Datt offered me his cigarettes. He said, ‘A mistake. A silly mistake. Do you ever make silly mistakes?’
I said, ‘It’s one of my very few creative activities.’ I waved away his cigarettes.
‘Droll,’ said Datt. ‘I felt sure that Loiseau would not act against me. I had influence and a
hold on his wife. I felt sure he wouldn’t act against me.’
‘Was that your sole reason for involving Maria?’
‘To tell you the truth: yes.’
‘Then I’m sorry you guessed wrong. It would have been better to have left Maria out of this.’
‘My work was almost done. These things don’t last for ever.’ He brightened. ‘But within a year we’ll do the same operation again.’
I said, ‘Another psychological investigation with hidden cameras and recorders, and available women for influential Western men? Another large house with all the trimmings in a fashionable part of Paris?’
Datt nodded. ‘Or a fashionable part of Buenos Aires, or Tokyo, or Washington, or London.’
‘I don’t think you are a true Marxist at all,’ I said. ‘You merely relish the downfall of the West. A Marxist at least comforts himself with the idea of the proletariat joining hands across national frontiers, but you Chinese Communists relish aggressive nationalism just at a time when the world was becoming mature enough to reject it.’
‘I relish nothing. I just record,’ said Datt. ‘But it could be said that the things of Western Europe that you are most anxious to preserve are better served by supporting the real, uncompromising power of Chinese communism than by allowing the West to splinter into internecine warrior states. France, for example, is travelling very nicely down that path; what will she preserve in the West if her atom bombs are launched? We will conquer, we will preserve. Only we can create a truly world order based upon seven hundred million true believers.’
‘That’s really 1984,’ I said. ‘Your whole set-up is Orwellian.’

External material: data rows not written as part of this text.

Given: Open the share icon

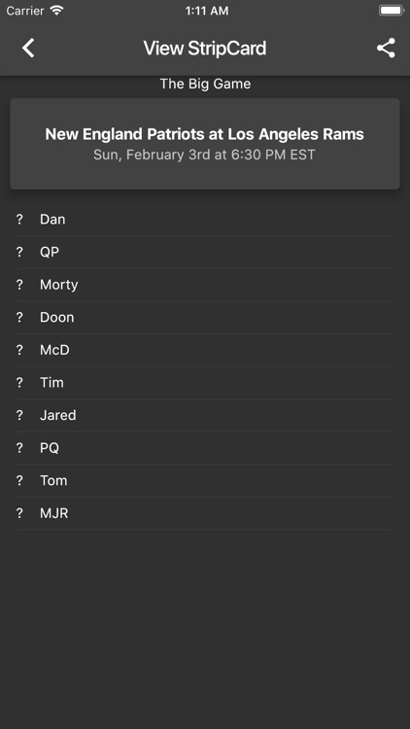Looking at the screenshot, I should click(386, 48).
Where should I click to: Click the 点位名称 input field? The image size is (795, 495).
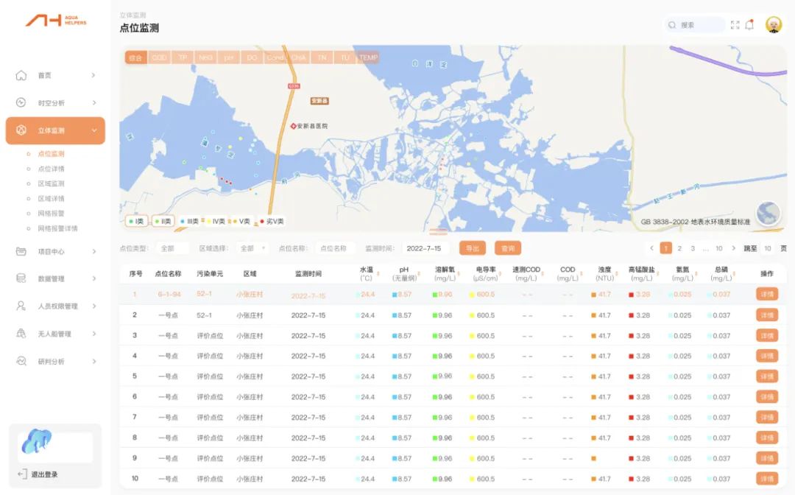335,249
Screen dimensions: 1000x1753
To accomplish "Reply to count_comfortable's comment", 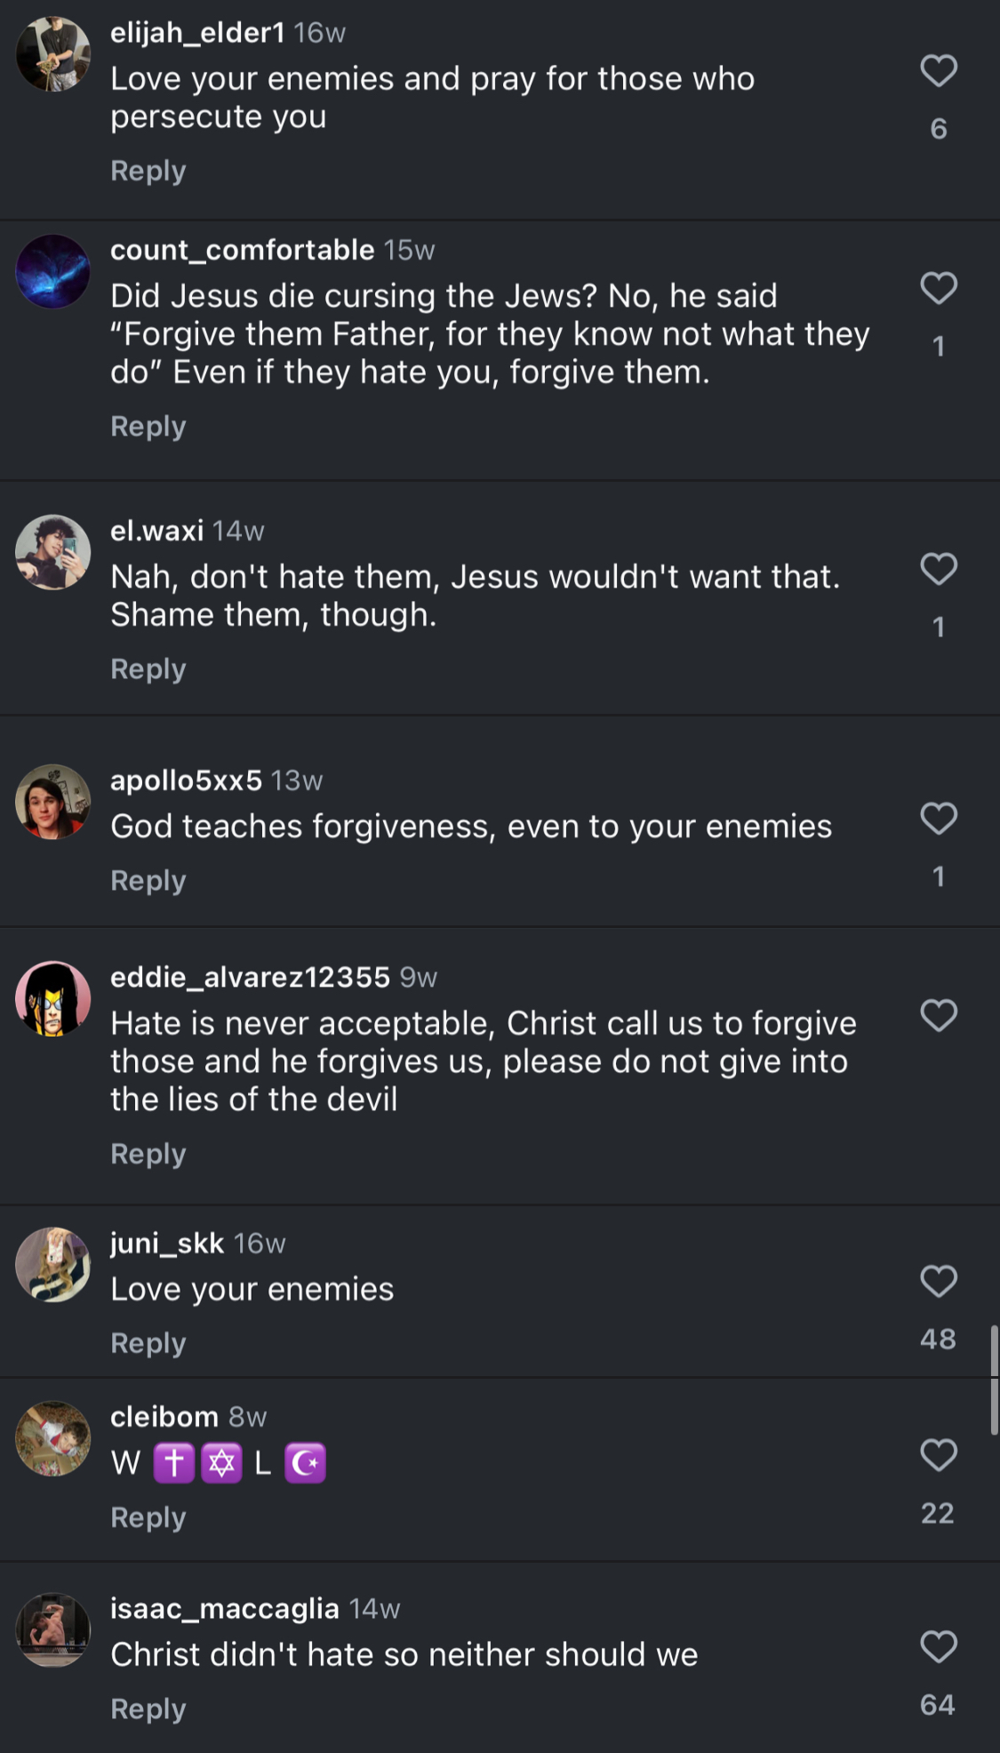I will 148,427.
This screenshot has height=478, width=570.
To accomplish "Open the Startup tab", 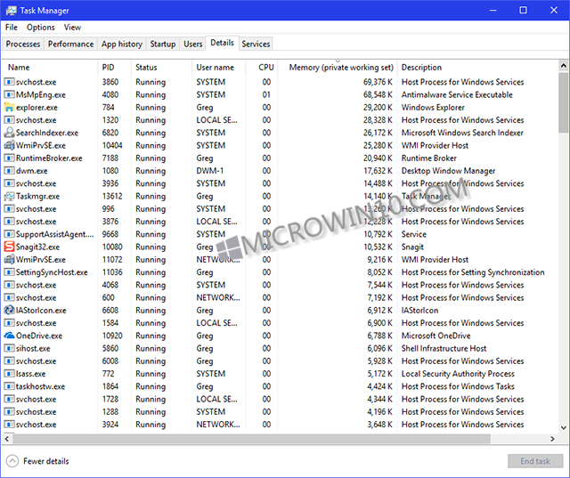I will pyautogui.click(x=163, y=44).
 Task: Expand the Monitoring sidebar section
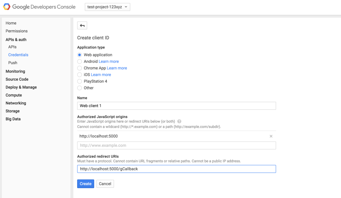15,71
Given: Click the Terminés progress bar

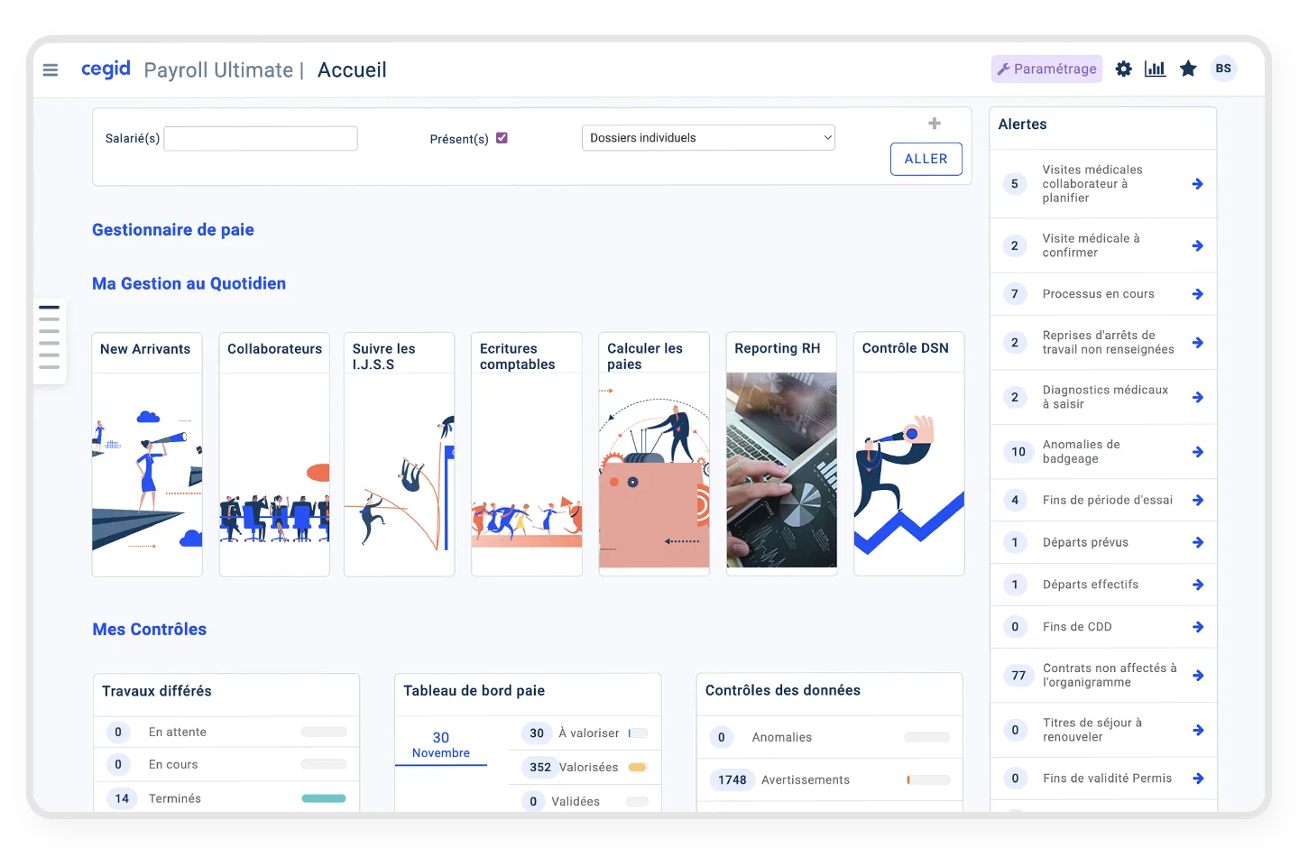Looking at the screenshot, I should 323,798.
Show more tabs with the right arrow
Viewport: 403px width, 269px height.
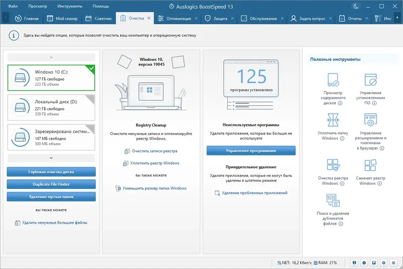click(397, 18)
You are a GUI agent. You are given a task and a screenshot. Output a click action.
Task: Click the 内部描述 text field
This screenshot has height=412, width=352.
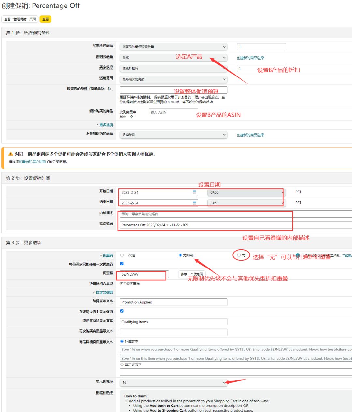(205, 214)
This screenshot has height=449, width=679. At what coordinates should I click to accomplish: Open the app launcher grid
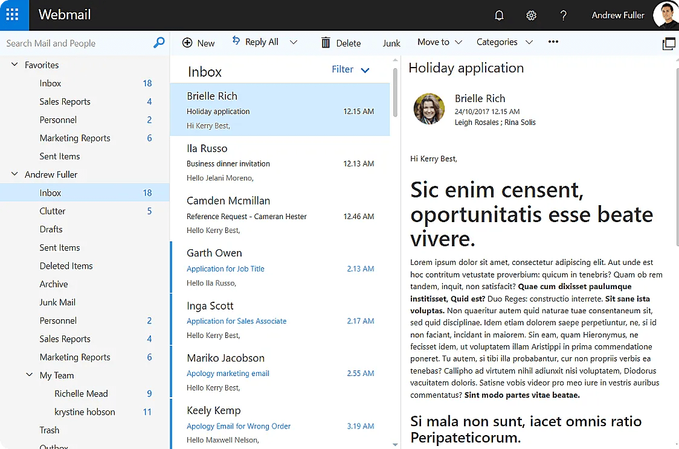tap(13, 14)

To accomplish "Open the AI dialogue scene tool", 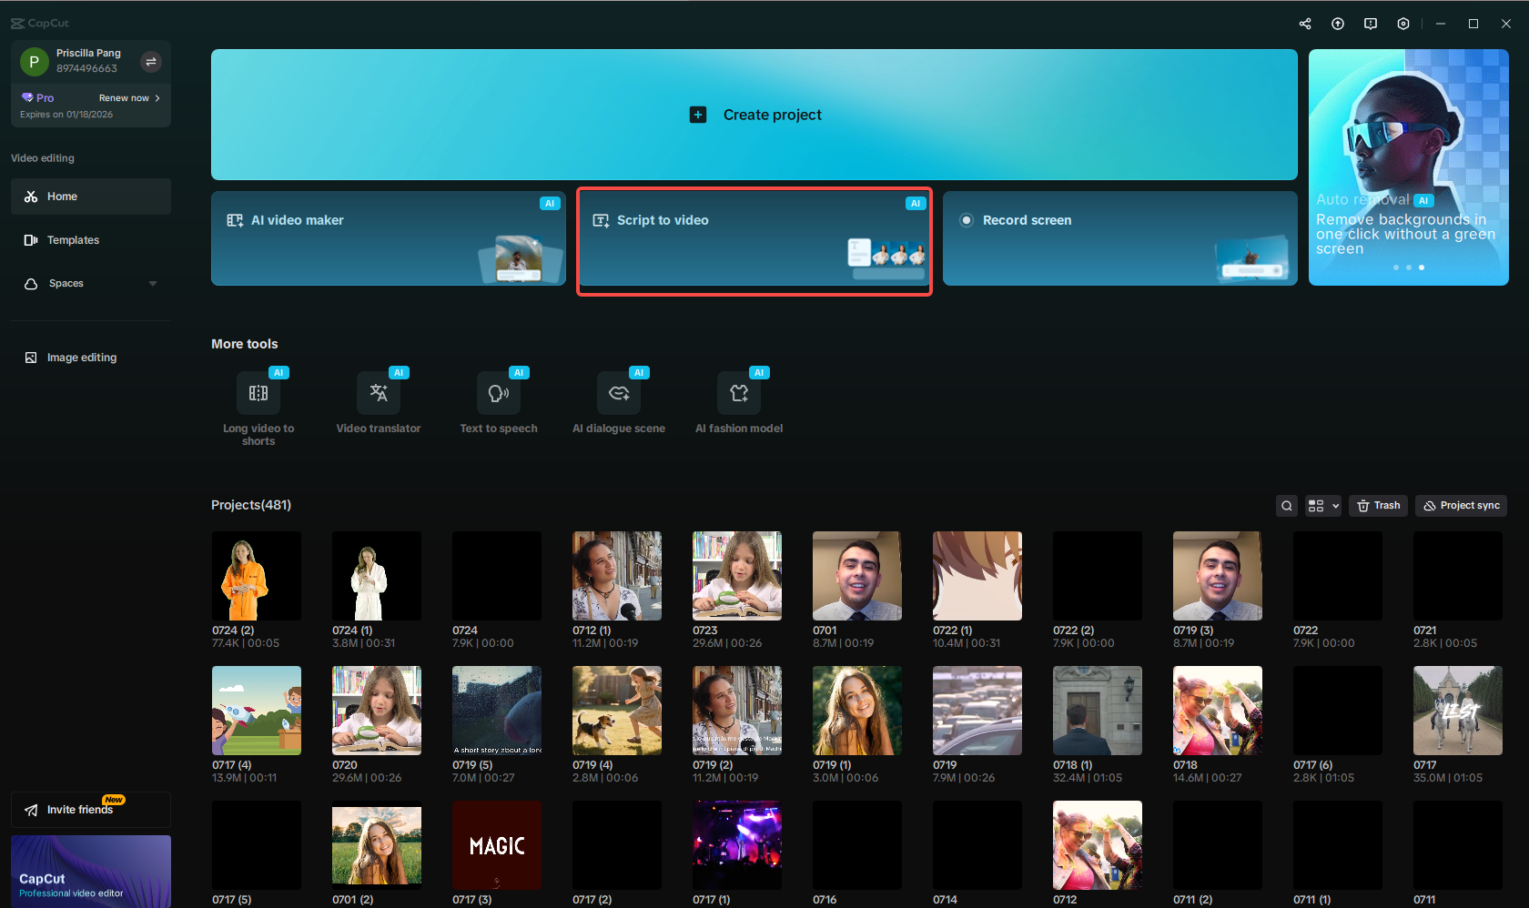I will (618, 401).
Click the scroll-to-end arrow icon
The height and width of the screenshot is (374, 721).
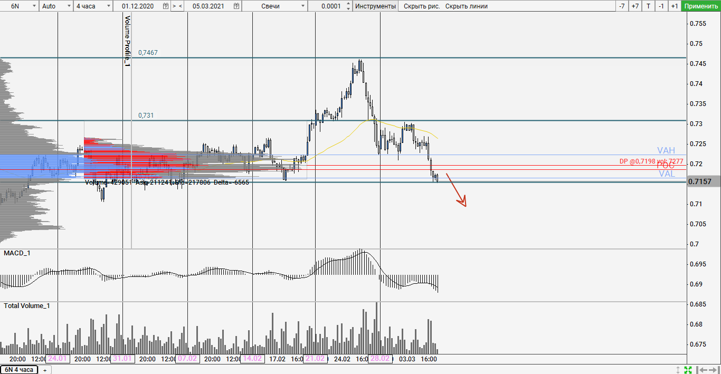(713, 370)
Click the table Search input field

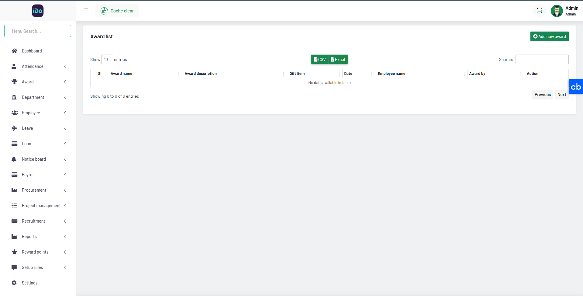coord(542,59)
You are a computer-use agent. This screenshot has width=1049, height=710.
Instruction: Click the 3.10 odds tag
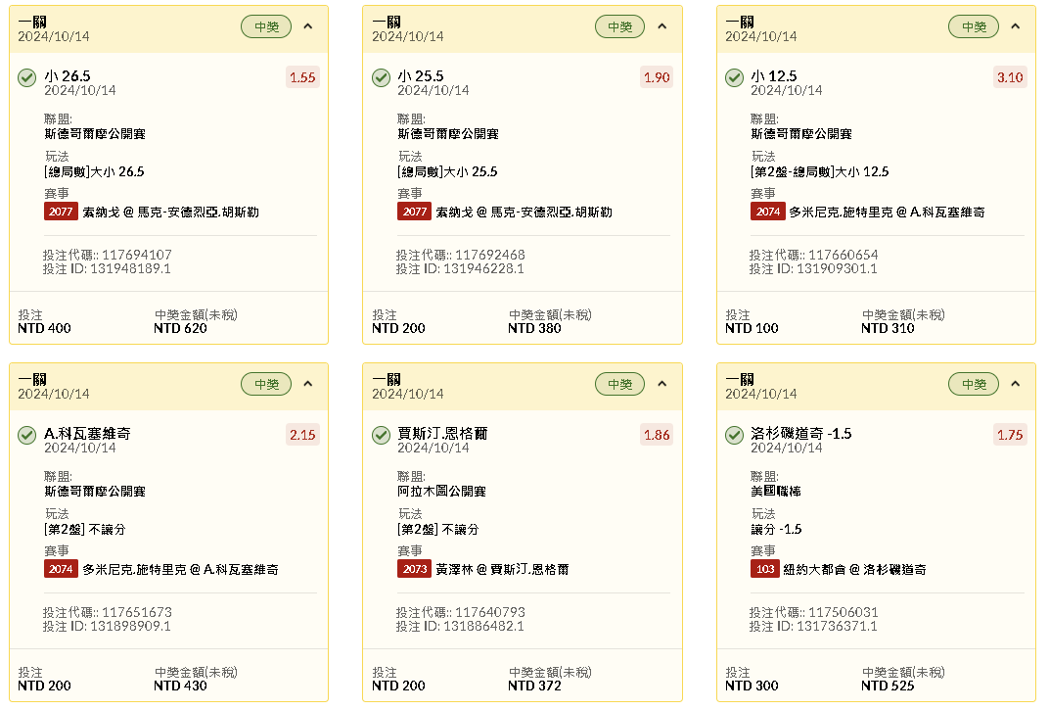pos(1009,77)
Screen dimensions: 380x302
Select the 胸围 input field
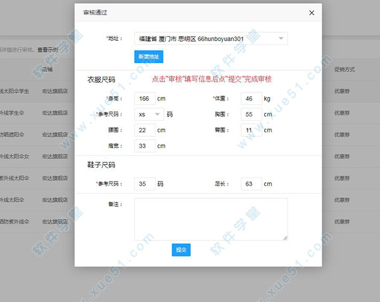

‘Orwell,’ said Datt, ‘was a naïve simpleton. A middle-class weakling terrified by the realities of social revolution. He was a man of little talent and would have remained unknown had the reactionary press not seen in him a powerful weapon of propaganda. They made him a guru, a pundit, a seer. But their efforts will rebound upon them, for Orwell in the long run will be the greatest ally the Communist movement ever had. He warned the bourgeoisie to watch for militancy, organization, fanaticism and thought-planning, while all the time the seeds of their destruction are being sown by their own inadequacy, apathy, aimless violence and trivial titillation. Their destruction is in good hands: their own. The rebuilding will be ours. My own writings will be the basis of our control of Europe and America. Our control will rest upon the satisfaction of their own basest appetites. Eventually a new sort of European man will evolve.’